# START OF Given text
- Born: 18 April 1874
- Died: 21 February 1952 (aged 77)
- Allegiance: United Kingdom
- Branch: Royal Navy
- Service years: 1887–1929
- Rank: Admiral
- Commands: HMS Arrogant HMS Aurora HMS Bellerophon HMS Centurion Coast of Scotland
- Conflicts: World War I
- Awards: Companion of the Order of the Bath Distinguished Service Order

= Humphrey Bowring =

Royal Navy Admiral (1874–1952)

Admiral Humphrey Wykeham Bowring CB DSO (18 April 1874 - 21 February 1952) was a Royal Navy officer who became Commander-in-Chief, Coast of Scotland.
# END OF Given text
• [What to do]:
#1 According to the Humphrey Bowring text, during which years did he serve in the Royal Navy?
#2 Copy out the stretch of the Humphrey Bowring text from "Royal Navy Admiral" through "Coast of Scotland.".
#3 List every command that the Humphrey Bowring text gives for him.
# START OF Dataset excerpts
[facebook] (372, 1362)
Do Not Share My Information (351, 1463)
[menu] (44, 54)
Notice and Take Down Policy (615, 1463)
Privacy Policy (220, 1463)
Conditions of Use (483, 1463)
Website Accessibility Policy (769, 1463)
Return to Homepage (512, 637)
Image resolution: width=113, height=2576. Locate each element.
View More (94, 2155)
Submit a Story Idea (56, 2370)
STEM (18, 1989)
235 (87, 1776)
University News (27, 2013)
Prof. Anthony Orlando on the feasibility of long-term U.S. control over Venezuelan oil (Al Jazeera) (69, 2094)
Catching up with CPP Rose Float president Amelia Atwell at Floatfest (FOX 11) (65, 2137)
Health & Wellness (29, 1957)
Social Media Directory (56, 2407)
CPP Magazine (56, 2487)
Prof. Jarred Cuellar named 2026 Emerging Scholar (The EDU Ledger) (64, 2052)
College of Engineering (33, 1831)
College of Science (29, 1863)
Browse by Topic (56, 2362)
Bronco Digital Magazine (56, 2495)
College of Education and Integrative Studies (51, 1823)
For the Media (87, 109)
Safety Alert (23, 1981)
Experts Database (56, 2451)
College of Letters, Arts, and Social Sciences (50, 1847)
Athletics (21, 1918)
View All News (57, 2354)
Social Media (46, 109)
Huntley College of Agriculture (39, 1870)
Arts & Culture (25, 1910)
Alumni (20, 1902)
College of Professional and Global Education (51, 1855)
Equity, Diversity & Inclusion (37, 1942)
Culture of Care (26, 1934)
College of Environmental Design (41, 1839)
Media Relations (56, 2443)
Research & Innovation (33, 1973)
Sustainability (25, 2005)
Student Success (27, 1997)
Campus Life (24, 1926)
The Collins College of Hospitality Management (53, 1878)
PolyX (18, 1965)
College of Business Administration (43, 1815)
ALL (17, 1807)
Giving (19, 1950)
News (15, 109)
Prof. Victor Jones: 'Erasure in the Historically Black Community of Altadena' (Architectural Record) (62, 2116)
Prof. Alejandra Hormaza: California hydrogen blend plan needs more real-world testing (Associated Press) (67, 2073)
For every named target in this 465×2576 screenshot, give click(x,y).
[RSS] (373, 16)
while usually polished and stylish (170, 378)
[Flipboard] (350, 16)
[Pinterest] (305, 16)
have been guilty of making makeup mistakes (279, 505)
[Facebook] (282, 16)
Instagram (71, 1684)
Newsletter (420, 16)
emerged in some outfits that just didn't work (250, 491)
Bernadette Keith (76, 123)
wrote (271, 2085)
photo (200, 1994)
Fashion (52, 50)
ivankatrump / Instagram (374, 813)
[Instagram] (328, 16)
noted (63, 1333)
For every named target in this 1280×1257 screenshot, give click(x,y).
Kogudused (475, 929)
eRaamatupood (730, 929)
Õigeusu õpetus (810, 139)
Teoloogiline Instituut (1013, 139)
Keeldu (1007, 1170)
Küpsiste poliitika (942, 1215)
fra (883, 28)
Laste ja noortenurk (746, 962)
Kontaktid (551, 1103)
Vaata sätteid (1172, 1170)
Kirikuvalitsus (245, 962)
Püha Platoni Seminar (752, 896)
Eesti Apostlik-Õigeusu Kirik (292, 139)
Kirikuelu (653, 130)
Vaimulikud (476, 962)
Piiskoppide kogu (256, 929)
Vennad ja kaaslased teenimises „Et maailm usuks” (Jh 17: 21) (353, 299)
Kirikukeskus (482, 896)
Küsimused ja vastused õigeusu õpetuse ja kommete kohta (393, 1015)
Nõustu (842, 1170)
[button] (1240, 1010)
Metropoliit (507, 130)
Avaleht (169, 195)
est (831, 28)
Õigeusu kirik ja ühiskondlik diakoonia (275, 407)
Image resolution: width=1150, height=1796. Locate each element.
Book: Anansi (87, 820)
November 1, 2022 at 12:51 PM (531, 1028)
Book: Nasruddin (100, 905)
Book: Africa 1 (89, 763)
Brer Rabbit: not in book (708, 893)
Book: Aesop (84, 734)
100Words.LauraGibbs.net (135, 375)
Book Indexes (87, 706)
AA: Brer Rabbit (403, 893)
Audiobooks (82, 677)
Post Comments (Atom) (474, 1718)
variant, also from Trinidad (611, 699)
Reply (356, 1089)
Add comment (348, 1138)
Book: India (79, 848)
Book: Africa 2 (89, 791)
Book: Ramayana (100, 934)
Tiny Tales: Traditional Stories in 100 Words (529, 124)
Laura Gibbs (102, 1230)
# END OF Dataset excerpts
• [Solved tasks]:
#1 1887–1929

#2
Royal Navy Admiral (1874–1952)

Admiral Humphrey Wykeham Bowring CB DSO (18 April 1874 - 21 February 1952) was a Royal Navy officer who became Commander-in-Chief, Coast of Scotland.

#3 HMS Arrogant, HMS Aurora, HMS Bellerophon, HMS Centurion, Coast of Scotland